Нет, все хорошо, все взято и ничего не забыто. Обряжен старик добротно. И улыбается, дурачок. Доволен. Всю жизнь ничего-то ему не нужно, никакого добра не нажил: жив, сыт, ребята растут, хлеб на столе — и ладно. Божье дитя!..
Настасья нежно, по-матерински оглаживала Онисиму острые плечи, а он молча щерил в счастливой улыбке сухой, щербатенький рот, оглядывал всех по очереди ясными светленькими глазами, с привычной покорностью принимая не только заботы, но и упреки доброй снохи.
В душе он легко соглашался с ней: что говорить, все это верно. На новом месте, в совхозе «Таежный маяк», в трехкомнатной Адриановой квартире жить хорошо. Здесь нечего думать о том, к примеру, как с утра откопаться зимой после вьюжного снегопада, когда, бывало, по самые крыши буран заметал их избу в Глыбухе. Не думай и о дровах, о воде: все это есть тут само собой. Не беспокойся о керосине: совхоз дает электричество… любота!
А в старой Глыбухе? Бывало, сколько сушин надо натаскать из тайги за лето, чтобы осенью да зимой не замерзнуть. Пока их распилишь, расколешь, полешки уложишь поближе к избе — руки отвалятся от натуги. За водой приходилось ходить зимой к полынье, которую, если не доглядишь, в одночасье мороз затянет. Тропа вилась по крутому речному берегу криво, узка была да еще и осклизнет, — сколько на ней пота прольешь, пока наполнишь кадушку. А коли баня, раздумывал дед, тут и совсем с ног валишься, только паром и отходился…

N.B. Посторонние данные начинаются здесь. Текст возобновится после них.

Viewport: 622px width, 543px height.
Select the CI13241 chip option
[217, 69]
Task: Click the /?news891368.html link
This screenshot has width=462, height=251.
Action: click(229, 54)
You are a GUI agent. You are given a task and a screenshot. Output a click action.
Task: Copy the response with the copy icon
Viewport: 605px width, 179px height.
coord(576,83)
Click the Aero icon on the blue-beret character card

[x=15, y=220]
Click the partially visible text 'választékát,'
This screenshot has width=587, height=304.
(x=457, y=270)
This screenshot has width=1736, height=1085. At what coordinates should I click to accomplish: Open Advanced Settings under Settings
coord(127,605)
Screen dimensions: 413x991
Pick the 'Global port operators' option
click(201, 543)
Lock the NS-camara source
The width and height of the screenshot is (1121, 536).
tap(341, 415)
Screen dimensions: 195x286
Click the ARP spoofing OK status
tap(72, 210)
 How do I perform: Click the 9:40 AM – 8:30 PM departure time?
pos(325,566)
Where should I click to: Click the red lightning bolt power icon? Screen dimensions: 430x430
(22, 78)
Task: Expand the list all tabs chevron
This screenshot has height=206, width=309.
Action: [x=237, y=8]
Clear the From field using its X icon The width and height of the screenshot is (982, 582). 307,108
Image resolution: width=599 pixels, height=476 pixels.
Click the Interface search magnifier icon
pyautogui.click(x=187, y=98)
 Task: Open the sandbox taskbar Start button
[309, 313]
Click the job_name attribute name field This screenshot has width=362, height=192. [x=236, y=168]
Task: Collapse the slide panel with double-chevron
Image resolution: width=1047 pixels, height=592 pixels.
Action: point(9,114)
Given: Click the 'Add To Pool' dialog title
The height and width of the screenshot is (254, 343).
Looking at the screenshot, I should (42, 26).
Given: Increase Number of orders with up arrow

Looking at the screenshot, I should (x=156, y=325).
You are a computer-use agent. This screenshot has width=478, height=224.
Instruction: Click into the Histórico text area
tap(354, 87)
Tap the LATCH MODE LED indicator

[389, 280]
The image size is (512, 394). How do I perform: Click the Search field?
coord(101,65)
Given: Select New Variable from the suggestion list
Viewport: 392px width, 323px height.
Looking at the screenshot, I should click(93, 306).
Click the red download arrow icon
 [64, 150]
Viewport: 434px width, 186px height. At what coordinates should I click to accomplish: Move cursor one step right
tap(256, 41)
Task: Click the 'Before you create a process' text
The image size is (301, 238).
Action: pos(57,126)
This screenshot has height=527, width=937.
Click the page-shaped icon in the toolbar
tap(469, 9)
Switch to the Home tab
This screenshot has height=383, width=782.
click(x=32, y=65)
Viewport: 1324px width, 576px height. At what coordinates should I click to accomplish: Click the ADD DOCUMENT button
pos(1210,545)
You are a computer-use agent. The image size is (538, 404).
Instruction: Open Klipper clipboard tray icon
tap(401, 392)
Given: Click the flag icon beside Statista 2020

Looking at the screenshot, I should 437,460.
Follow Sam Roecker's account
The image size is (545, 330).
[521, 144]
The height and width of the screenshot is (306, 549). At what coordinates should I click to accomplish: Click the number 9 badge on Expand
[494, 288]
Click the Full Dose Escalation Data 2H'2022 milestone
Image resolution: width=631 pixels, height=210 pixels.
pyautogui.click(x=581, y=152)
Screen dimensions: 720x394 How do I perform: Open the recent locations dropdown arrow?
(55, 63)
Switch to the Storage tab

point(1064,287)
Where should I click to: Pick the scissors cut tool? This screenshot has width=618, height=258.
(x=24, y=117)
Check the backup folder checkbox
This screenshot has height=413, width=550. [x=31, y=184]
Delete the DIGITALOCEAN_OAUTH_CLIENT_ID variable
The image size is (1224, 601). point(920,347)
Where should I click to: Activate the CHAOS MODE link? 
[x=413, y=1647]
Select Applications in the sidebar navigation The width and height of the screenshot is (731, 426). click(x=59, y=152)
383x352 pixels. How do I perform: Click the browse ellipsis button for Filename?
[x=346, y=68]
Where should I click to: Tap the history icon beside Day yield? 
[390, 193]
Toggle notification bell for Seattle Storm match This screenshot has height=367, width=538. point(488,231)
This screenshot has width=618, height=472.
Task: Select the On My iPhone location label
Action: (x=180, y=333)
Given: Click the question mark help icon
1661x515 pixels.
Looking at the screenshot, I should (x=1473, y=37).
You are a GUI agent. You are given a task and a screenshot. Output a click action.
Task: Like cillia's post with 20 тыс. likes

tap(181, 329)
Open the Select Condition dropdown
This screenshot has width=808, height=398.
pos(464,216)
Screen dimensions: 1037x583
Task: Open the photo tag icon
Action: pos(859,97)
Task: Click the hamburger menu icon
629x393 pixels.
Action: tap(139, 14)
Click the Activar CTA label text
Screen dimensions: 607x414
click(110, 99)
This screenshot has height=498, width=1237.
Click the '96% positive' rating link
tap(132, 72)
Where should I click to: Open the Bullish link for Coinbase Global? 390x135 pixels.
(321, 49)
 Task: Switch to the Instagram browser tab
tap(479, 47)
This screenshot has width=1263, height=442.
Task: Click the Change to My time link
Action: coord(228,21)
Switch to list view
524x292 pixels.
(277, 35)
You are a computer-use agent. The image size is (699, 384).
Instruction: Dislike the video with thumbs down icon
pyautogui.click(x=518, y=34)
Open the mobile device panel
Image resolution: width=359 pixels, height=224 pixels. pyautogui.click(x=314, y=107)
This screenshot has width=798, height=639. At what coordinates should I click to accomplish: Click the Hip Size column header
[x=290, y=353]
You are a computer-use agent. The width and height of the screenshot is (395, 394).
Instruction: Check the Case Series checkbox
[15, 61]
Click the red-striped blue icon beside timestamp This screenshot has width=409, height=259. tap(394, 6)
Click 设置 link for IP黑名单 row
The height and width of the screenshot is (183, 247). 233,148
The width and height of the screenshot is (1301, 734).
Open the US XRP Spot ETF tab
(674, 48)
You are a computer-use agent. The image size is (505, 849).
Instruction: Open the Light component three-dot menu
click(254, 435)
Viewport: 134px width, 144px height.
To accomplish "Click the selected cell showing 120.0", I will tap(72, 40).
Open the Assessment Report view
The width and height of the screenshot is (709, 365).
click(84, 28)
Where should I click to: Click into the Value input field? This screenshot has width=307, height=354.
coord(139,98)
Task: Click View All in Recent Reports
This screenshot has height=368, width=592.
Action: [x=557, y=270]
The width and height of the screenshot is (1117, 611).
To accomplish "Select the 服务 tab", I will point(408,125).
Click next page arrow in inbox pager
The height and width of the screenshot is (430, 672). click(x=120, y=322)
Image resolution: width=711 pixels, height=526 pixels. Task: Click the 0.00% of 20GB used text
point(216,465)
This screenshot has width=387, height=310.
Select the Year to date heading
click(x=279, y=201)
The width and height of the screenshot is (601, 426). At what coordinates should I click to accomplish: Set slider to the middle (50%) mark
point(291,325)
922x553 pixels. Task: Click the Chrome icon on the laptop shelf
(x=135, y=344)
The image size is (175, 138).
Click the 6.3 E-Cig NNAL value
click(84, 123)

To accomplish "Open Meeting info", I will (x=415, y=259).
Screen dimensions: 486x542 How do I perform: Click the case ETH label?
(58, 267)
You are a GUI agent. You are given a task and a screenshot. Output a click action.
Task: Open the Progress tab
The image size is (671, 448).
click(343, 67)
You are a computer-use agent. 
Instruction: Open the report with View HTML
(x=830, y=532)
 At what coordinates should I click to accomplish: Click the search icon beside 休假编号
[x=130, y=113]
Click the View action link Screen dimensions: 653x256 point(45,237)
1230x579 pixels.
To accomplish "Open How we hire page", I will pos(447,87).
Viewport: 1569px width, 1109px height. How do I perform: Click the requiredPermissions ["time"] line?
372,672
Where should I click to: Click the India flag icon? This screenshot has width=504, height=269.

В новом-то доме, у Адриана и Насти, колонку нагрел, намылся и будь здоров! Сиди потом да чаевничай с брусничным или черничным вареньем. Отсюда Глыбуха теперь все чаще кажется сном: уж есть ли она? Была ли? Может, так это — показалась да и пропала? В лесной глухомани, вдали от людей, лешаками век свой там жили. Ни радио, ни газет. С сохатыми да медведями наравне…
— Так нет же, лезешь туда… зачем? — между тем продолжала свои упреки и уговоры Настасья. — Не хочешь ты, старый, покоя: эно, куда тебя потянуло, в брошенную людьми развалюху! Что там хорошего? Маета! Ну, верно: ягоды да грибы… природа. Так этой природы и тут хватает. А до Глыбухи конец не малый: чуть ли не семьдесят полных верст, шивера да завалы… куда тебе, ты скажи? Сам как пушинка: дунь на тебя посильнее — взлетишь! Вот уж истинно божье дитя!